Different country, same culture
When I entered the house on a winter’s morning, I was struck by the smell of curry powder and Bollywood-type music. My client’s mother and mother-in-law were watching Bollywood soap operas while cooking the family meal to be eaten later that night. When I approached the house, it seemed large for a family of four, but I then realized after stepping in, that this was a house for six as both mothers lived there as well. As I discovered, they would live with them until they passed away and it was my client’s duty to look after them until that time. While this arrangement can exist in Western cultures, the conviction in my client’s voice that his mother would not be moving into care told me that this was a strong part of their heritage that held no regard for country borders.
College before retirement
As I examined my client’s assets, it became clear that there was an imbalance in their savings. They had both received six-figure inheritances but the wife said she was going to use all of her money to fund college expenses. The husband wanted to invest his, but also said that if needed, it would be used for college. They then told me that they had purchased and paid for an entire undergraduate education in Illinois’ prepaid college plan for both of their girls, so that expense was covered. At that point, I was confused. As we discussed this further, it turned out that they wanted to fund both of their daughter’s education at whatever institution they wanted – Ivy League preferred – and they would pay for any additional legal or medical schooling that they opted for.

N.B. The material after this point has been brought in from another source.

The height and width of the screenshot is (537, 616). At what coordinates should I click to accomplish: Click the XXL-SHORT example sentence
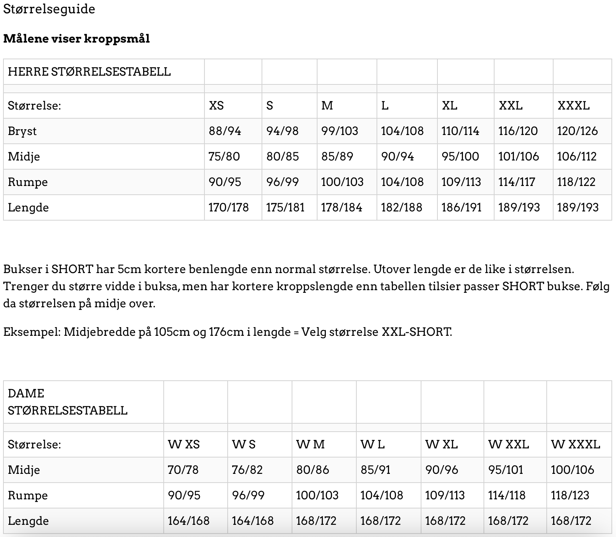[228, 332]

This caused me to sweat a little as it became apparent that they would come up short when it came to retirement savings. As I explained this to them, they politely told me there was a cultural reason behind it, not just financial. In their culture, every resource is given to the children so they can gain a great standing (and income) in their career. This will prove to be important, as they will be supporting their parents in their retirement in addition to their own family. While I politely challenged if this would still be the case as their daughters were born-and-raised in a Western culture, they assured me that their daughters understood the expectations placed upon them.

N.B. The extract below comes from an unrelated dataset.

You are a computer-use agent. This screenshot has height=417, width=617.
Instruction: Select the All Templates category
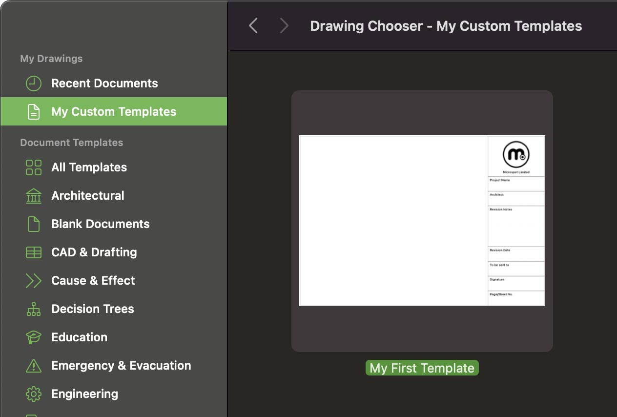(89, 167)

Throughout our discussions over the next couple of months, I saw a reverence for the husband / father that is not typically seen in Western households. While the family talked together, if they had a difference of opinion with their husband/father, they were to concede to his opinion. Even the wife, who was on an equal footing professionally as her husband, respectfully deferred to him as being the household leader. While for women of Western upbringing this may seem to be going back in time (or even demeaning), it was enlightening to see the amount of respect that the household had for each other. There was an obvious hierarchy among the family members, but it was adhered to with the utmost respect for everyone involved.
As I carry on planning with this family, I have asked them if I can ask questions about their family structure and heritage if I am not sure of the norms. The smile and appreciative response that this received was encouraging. I am under no illusions that my education and experience has prepared me for everything, and it’s nice to know that clients are happy to teach me something when I don’t know the answer.